Once you figure out and document where you need the environment to be, look for those products that have multiple firmware requirements and work with those first. Determine which version(s) of firmware satisfy all of the requirements.
For example, in our sample firmware matrix (see Firmware upgrade matrix), if we choose an HBA firmware version between 1.8 and 1.9, we satisfy the HBA requirements for every element in our environment. If we choose the most current version available, 2.1, we may introduce problems with HBA failover and our disk subsystem. If you decide to go with the latest version, your disk vendor may ask you to back rev if new problems arise. Particular attention should therefore be paid to disk vendors' requirements. Typically, a disk vendor will get the initial call for help regardless of the actual source of the problem you're experiencing. This is probably why disk vendors' requirements are the most restrictive.
Take steps to upgrade
If you haven't performed firmware and driver upgrades in some time, it may be necessary to take a phased approach to upgrading. You might have to upgrade your HBAs to a newer version to upgrade another product and, once that second product is upgraded, you may have to upgrade the HBAs again to satisfy other requirements in your environment. Whatever the case, best practice calls for upgrading only one thing at a time and then verifying that the environment is still stable.
Once you've made the necessary firmware upgrades, update the environment document with the new firmware information. You may want to retain a copy of the original to use as a historical reference in the event you need to troubleshoot or roll back firmware versions.
Make it easier next time
How can you eliminate some of this work in the future? If you answered "standardize," give yourself a pat on the back. Try not to let the purchasing agent buy whatever HBA is on sale and make sure the server team doesn't use any old firmware or driver version for that HBA. Create unambiguous standards with sufficient detail to indicate the specific firmware and drivers required for each component make and model in your system. You should supply all the firmware, drivers and software you expect everyone to use. An intranet or network share can be used to publish all software revisions and related information.

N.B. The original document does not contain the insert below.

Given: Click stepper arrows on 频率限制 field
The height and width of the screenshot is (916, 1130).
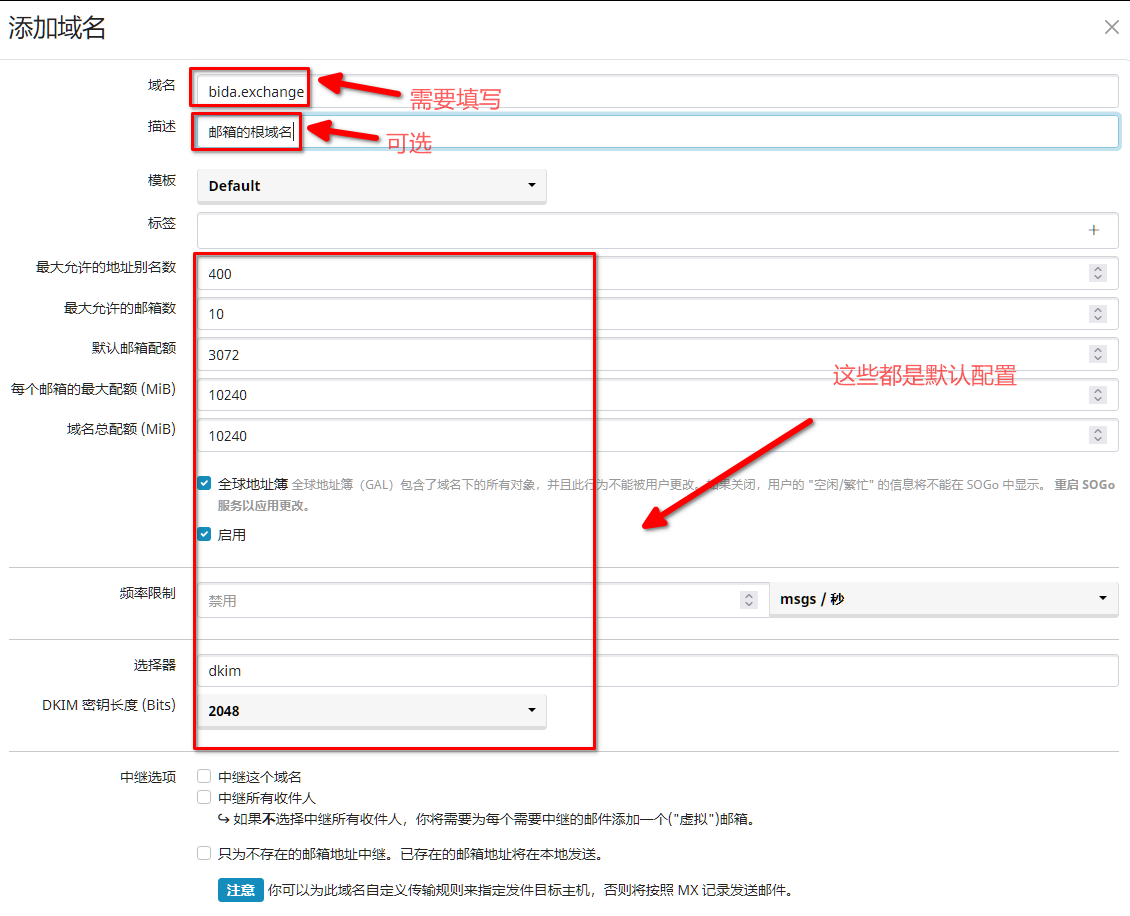Looking at the screenshot, I should click(x=748, y=600).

Job No. 1 for storage administrators and managers is to keep the system up and running. Ignoring firmware and driver upgrades may help you to avoid the pain associated with upgrades, but it may cause many more problems in the long run with unplanned outages, intermittent problems or unnecessarily complicated upgrades when adding new hardware. Setting up a good system will pay off now and later because just when you think you're caught up with firmware upgrades, it'll probably be time to start all over again.